Come to think of it, the gloop inside your eyeballs (vitreous) has a consistency of blancmange. The shattered blade will mash it up really well.

The center of the eye is filled with a jelly-like substance called “vitreous.” At a young age, this substance is very thick with a consistency somewhat like “Jell-o”. As a natural process of aging, the vitreous becomes more liquefied as one gets older.
 
I've had a couple of discs go on me over the years and it's not a pleasant experience. In both cases there was no injury but there was a need to change my underwear.....

A disc costs a couple of £, why on earth would you consider using a known fractured disc:ohmy:
 

classic33

Leg End Member
Why not donate it for free and ship it to any of the people who say you should use it?

FWIW, this is quite simple: no, no and no.
It'd probably get broken in the post.
 

winjim

Smash the cistern
Come to think of it, the gloop inside your eyeballs (vitreous) has a consistency of blancmange. The shattered blade will mash it up really well.
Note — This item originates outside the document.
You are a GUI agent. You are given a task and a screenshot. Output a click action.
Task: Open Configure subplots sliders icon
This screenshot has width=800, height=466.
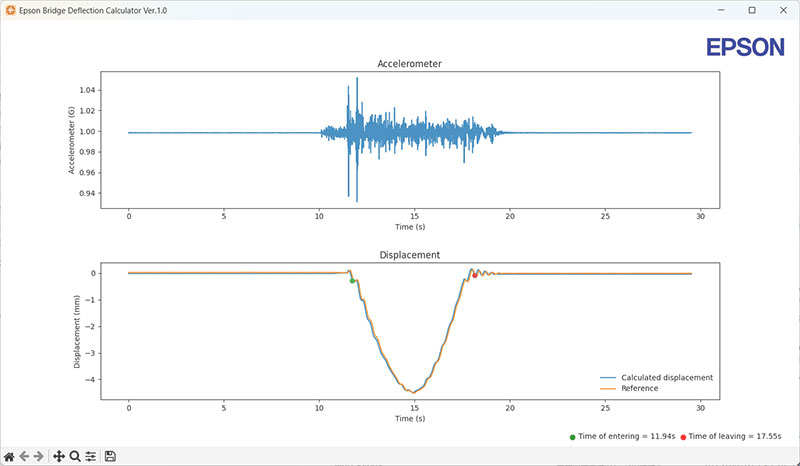pyautogui.click(x=90, y=456)
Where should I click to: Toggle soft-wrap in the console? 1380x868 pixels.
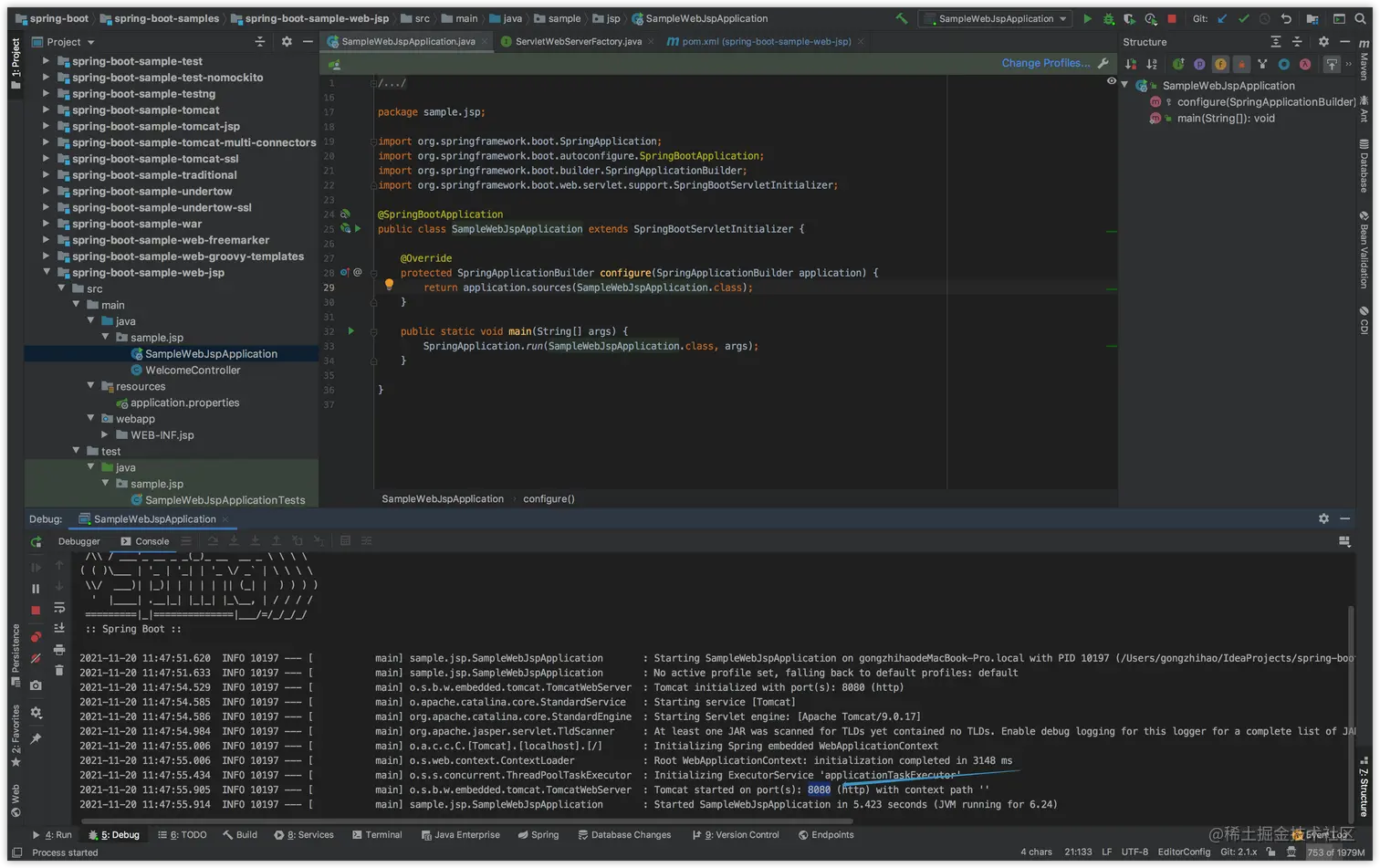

The center of the eye is filled with a jelly-like substance called “vitreous.” At a young age, this substance is very thick with a consistency somewhat like “Jell-o”. As a natural process of aging, the vitreous becomes more liquefied as one gets older.
Is that what you call humour?
 

slowmotion

Quite dreadful
Location
lost somewhere
You had to make me do that, didn't you......xx(xx(xx(
Two of us had a brief "Safety Induction" on a building site once. The foreman showed us to a Portakibin and left us to it. On the walls were about fifteen large photos of construction industry injuries. One was of a smashed up eye socket from a shattered disc. The post-mortem X ray of a skull that had been on the receiving end of a brick that had been kicked off five floors above was marginally worse. It made a lasting impression on me.